━━━━━ Page excerpt ━━━━━

Truth is all of us have many things in common.
One of those “things” is emotions, or as some may call it, feelings.
As humans, we all share this common bond.
Yet, many of us (including myself), spend time avoiding feeling them, and/or are not able to admit we are feeling certain feelings.
Where does the stigma of admitting we have moments of being sad, scared, hurt, angry, depressed, or fearful come from?
That is a debate that can go on forever. My guess is misinterpretation of the messages and context both play a part.
I know for certain I was taught “Big Boys Don’t Cry”. I believe my father wanted to teach me how to be strong and lean into my fears. As a child I took that as not allowing myself to feel sadness.
As the title of the blog implies, the purpose of this blog is to redefine how I see courage.
This is my view. You may agree with me or disagree with me, but I respect you and your view either way.
As an adult I have found it extremely liberating to redefine much of what I was taught/ programmed throughout my youth.
Courage is one of them.
Here is how I define courage.
Courage is your ability to lean into any sort of:
Situations that may involve conflict
And most importantly, your ability to identify your true feelings, feel them, and be able to articulate them in the proper context.

━━━━━ Entries shown ━━━━━

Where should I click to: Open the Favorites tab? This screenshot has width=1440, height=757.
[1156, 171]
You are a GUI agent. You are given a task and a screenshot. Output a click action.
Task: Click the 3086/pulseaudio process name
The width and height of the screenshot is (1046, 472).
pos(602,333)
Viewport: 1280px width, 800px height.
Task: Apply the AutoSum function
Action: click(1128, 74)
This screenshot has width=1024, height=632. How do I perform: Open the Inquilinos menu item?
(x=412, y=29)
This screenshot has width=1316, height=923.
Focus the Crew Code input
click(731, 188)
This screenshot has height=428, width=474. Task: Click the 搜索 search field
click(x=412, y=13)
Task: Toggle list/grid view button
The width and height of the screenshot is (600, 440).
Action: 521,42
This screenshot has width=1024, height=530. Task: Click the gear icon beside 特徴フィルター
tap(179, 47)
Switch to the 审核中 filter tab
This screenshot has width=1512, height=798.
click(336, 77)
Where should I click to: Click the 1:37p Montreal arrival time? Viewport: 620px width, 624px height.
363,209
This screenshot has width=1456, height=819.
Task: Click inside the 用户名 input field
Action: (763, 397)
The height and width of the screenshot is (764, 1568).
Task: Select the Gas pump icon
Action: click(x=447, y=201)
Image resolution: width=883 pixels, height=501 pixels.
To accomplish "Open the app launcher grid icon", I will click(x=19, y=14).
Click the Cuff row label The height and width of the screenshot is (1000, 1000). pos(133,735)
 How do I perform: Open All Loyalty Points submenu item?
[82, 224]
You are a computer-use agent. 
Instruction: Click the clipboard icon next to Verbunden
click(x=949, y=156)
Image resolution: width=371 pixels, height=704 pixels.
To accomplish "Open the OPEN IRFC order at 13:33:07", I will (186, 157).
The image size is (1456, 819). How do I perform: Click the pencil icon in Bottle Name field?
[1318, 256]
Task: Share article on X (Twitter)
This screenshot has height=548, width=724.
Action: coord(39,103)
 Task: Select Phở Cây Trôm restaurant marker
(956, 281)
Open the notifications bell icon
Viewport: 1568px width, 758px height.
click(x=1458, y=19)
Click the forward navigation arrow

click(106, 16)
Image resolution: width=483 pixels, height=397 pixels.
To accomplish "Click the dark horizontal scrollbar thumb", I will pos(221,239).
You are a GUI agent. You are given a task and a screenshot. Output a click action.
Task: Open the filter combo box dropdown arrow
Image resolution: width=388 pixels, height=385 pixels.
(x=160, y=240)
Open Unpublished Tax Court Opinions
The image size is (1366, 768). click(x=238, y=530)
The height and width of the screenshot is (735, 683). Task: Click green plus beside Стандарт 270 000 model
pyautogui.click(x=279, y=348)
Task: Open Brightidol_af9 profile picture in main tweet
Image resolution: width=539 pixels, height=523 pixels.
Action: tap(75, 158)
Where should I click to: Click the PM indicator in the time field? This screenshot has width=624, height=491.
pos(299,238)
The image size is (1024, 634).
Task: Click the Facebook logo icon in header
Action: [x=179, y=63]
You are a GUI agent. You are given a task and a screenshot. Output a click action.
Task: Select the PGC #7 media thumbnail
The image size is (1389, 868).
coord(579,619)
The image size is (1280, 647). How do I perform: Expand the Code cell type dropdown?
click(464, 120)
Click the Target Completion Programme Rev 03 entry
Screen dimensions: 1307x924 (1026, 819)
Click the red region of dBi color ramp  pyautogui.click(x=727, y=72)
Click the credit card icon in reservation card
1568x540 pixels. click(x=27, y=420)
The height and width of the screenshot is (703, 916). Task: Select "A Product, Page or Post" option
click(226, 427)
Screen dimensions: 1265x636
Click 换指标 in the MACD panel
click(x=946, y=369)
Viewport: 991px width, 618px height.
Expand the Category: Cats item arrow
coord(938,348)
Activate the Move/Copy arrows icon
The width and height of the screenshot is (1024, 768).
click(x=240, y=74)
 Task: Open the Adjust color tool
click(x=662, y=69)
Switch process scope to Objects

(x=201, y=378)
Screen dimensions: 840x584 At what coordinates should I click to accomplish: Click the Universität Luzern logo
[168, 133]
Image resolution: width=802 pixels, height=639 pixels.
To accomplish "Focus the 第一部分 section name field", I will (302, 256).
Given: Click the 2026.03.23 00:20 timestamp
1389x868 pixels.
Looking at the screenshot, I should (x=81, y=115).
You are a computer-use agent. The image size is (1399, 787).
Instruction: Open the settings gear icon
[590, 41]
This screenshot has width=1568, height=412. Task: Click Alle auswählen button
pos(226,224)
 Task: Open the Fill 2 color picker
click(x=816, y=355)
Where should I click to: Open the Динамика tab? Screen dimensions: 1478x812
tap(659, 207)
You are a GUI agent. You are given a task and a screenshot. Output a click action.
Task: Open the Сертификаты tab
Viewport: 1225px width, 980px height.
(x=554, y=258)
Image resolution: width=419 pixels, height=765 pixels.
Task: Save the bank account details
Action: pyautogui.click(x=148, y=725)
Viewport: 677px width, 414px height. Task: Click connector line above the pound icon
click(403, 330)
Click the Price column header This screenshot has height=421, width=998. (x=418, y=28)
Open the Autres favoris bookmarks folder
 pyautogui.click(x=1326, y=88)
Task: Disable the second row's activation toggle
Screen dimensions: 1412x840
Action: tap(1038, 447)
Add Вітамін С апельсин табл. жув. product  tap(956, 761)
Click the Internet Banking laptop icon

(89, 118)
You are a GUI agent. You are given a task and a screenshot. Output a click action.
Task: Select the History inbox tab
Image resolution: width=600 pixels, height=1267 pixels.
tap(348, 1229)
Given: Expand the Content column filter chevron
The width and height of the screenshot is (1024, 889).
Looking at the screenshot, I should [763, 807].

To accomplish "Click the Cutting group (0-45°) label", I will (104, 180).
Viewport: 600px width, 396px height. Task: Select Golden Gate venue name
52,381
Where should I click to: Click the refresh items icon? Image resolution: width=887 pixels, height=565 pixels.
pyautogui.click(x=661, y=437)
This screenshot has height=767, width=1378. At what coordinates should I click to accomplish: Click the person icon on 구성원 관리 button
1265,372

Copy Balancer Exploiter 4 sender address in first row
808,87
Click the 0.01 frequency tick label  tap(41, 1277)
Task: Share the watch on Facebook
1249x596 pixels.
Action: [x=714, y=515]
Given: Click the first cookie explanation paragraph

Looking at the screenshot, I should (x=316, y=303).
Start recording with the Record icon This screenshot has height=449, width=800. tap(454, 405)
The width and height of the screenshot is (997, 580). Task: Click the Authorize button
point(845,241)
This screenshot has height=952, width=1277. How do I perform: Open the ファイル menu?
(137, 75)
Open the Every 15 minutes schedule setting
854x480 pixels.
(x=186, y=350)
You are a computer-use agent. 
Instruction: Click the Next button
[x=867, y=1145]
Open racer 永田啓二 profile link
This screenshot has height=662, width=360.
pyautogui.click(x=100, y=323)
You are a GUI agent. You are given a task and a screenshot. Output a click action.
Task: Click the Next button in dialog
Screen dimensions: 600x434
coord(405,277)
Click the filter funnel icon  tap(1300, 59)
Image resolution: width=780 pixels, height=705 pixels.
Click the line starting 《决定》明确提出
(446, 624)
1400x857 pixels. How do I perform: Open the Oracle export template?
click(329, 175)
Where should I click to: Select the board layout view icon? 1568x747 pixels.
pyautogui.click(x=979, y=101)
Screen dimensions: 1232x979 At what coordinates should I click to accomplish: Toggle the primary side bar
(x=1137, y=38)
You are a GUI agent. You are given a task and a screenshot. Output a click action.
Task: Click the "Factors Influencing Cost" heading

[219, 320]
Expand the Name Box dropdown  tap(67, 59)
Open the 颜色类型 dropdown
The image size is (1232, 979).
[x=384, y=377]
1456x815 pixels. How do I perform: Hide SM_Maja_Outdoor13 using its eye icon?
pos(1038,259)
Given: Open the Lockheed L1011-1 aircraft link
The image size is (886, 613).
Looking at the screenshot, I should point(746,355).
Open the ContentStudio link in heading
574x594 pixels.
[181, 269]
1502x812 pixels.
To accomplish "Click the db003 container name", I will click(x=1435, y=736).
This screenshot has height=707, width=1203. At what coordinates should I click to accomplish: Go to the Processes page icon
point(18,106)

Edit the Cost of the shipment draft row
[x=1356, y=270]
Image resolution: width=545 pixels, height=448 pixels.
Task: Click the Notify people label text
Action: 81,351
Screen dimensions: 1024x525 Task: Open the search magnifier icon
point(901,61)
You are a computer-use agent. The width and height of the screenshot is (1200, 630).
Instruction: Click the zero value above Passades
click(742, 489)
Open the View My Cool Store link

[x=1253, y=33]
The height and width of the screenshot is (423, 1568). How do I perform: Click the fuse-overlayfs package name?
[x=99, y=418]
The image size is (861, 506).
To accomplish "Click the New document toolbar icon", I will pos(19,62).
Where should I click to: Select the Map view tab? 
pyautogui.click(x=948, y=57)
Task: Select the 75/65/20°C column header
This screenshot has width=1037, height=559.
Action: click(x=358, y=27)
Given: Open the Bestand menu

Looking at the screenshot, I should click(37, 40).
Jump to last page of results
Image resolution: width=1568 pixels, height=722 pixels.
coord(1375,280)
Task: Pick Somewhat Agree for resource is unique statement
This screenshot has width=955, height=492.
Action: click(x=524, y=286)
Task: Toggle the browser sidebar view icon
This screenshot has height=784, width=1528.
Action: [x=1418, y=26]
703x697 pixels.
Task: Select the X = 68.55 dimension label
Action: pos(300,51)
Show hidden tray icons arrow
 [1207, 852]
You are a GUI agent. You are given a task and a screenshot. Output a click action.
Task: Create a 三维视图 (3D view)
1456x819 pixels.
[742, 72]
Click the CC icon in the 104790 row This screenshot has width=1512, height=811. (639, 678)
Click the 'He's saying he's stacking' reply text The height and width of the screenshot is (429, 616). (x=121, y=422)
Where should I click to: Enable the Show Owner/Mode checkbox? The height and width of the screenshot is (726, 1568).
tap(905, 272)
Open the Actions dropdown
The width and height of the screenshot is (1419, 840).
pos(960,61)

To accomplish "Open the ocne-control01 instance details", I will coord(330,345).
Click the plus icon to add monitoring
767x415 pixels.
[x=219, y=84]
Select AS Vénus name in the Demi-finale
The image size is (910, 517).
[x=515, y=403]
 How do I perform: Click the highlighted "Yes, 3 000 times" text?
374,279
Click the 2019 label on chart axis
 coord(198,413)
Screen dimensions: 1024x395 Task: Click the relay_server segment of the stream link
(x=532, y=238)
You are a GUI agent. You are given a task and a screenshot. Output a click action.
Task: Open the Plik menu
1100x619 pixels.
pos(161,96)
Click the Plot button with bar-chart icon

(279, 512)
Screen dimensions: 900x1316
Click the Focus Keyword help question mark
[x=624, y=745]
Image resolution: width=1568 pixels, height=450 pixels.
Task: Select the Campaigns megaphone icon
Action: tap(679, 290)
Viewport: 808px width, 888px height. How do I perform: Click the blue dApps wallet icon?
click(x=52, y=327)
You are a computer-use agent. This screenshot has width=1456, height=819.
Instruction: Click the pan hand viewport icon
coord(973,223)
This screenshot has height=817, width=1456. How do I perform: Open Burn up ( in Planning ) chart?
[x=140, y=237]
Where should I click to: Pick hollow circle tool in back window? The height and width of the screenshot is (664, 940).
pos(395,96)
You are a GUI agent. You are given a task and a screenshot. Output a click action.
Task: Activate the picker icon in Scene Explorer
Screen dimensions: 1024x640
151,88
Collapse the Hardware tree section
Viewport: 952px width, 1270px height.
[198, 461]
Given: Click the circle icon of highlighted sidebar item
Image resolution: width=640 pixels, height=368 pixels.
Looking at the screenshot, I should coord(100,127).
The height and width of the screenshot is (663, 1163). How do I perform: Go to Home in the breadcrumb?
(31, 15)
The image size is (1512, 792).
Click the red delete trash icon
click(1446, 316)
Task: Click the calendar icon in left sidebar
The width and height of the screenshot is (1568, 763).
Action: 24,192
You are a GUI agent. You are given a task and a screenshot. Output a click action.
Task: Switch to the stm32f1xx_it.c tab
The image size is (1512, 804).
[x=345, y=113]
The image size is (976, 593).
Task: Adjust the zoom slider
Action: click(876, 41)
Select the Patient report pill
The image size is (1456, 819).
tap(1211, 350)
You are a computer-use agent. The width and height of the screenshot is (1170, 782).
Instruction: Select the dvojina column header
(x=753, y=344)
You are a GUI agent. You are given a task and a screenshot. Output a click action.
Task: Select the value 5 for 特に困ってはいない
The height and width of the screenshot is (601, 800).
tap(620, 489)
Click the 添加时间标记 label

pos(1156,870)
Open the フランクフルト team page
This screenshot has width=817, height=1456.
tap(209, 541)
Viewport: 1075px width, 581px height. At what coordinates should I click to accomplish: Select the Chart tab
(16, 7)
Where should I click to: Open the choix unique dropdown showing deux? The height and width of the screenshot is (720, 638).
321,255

━━━━━

Problem requirements ::
Could you write what comes next in the blog post on redefining courage, starting right after its final sentence?

Output for this task ::
I speak from living on both sides of this coin. I have lived a life in a non-courageous manner. I have hidden my feelings, covered them with anger, withdrawal, addictions, and rage.
And honestly, not allowing yourself to feel them is the EASY way out of life.
How does this show up in your day to day life?
You use addictions (healthy and unhealthy), withdrawal, binge watching television, staring at your phone, basically ANYTHING to numb yourself long enough not to feel them.
I urge you all to take the leap and LEAN into courage.
Tell someone you love them. Tell someone they hurt your feelings. Tell someone you are sad when you are.
Whatever happens after that is not up to you.
The WORLD is a better place when you do.
YOU are better when you do.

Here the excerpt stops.